Lesbia Harford

Here you will find the Poem Do you remember still the little song of poet Lesbia Harford

Do you remember still the little song

Do you remember still the little song 
I mumbled on the hill at Aura, how 
I told you it was made for Katie's sake 
When I was fresh from school and loving her 
With all the strength of girlhood? And you said 
You liked my song, although I didn't know 
How it began at first and gabbled then 
In a half voice, because I was too shy 
To speak aloud, much less to speak them out ? 
Words I had joined myself ? in the full voice 
And with the lilt of proper poetry. 
You could have hardly heard me. Here's the girl, 
The little girl from school you never knew. 
She made this song. Read what you couldn't hear. 

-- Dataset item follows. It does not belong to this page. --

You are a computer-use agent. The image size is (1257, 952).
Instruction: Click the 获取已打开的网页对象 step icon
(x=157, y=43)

How bright the windows are 
When the dear sun shineth. 
They strive to reflect the sun, 
To be bright like the sun, 
To give heat like the sun. 
My heart too has its chosen one 
And so to shine designeth. 
The windows on the opposite hill that day 
Shone bright at sunset too and made me think 
Of the old patter I had half forgot, 
Do you remember? I remind you now, 
Who wandered yesterday for half an hour 
Into St Francis, where I thought of you 
And how I would be glad to love you well 
If I but knew the way. The rhyme came back 
Teasing me till I knew I hated it. 
I couldn't take that way of loving you. 
That was the girl's way. Hear the woman now. 

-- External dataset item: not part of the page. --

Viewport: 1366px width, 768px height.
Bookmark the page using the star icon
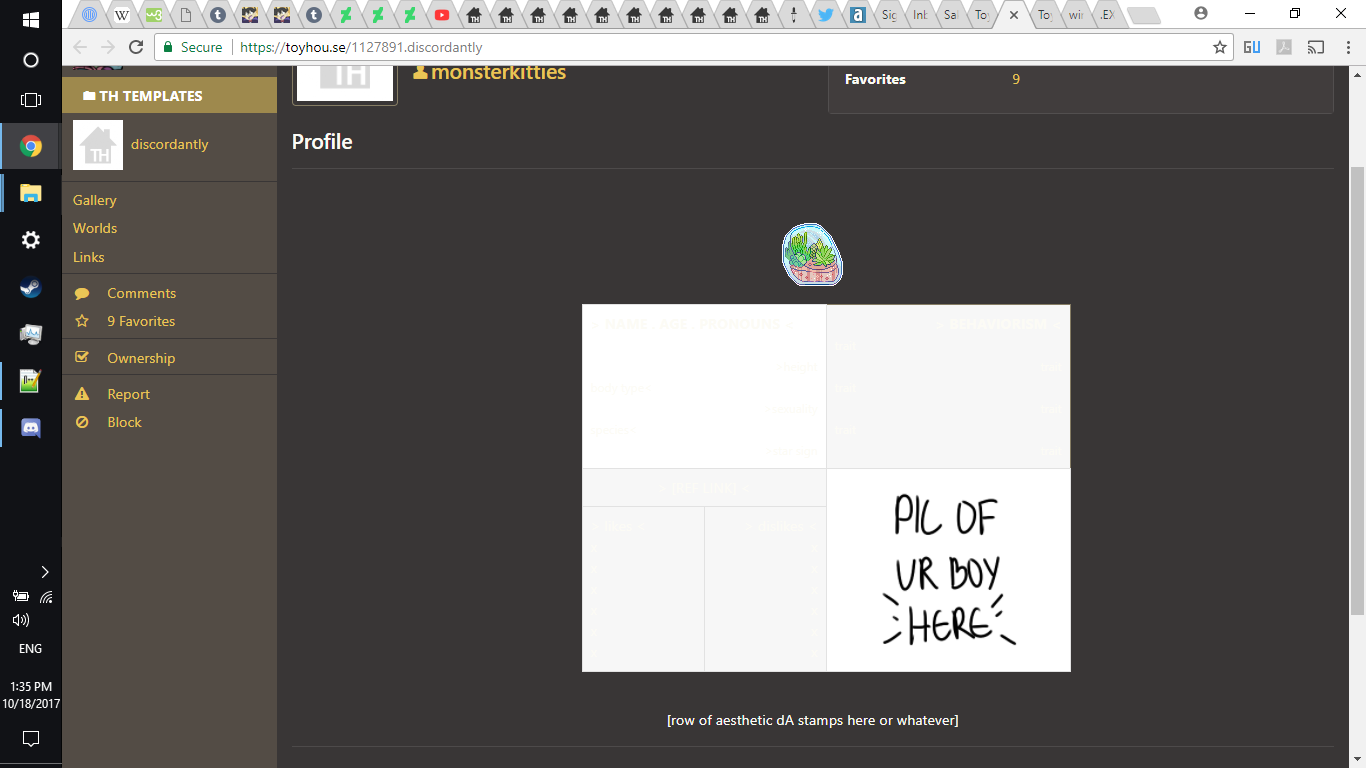1219,46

Out of my thinking in the lonely church 
And the day's labour in a friendly room 
Tumbled a song this morning you will like. 
I love my love 
But I could not be 
Good for his sake. 
That frightens me. 
Nor could I do 
Such things as I should 
Just for the sake 
Of being good. 
Deeds are too great 
To serve my whim, 
Be ways of loving 
Myself or him. 
Whether my deeds 
Are good or ill 
They're done for their own, 
Not love's sake, still. 
I didn't know it till the song was done 
But that's Ramiro in a nutshell, eh, 
With his contempt for individual souls 
And setting of the deed above the man. 
Perhaps I like him better than I thought, 
Or would like, if he'd give me leave to scorn 
Chameleon, adjectival good and ill 
And set the deed so far above the man 
As to be out of reach of morals too. 
There you and I join issue once again.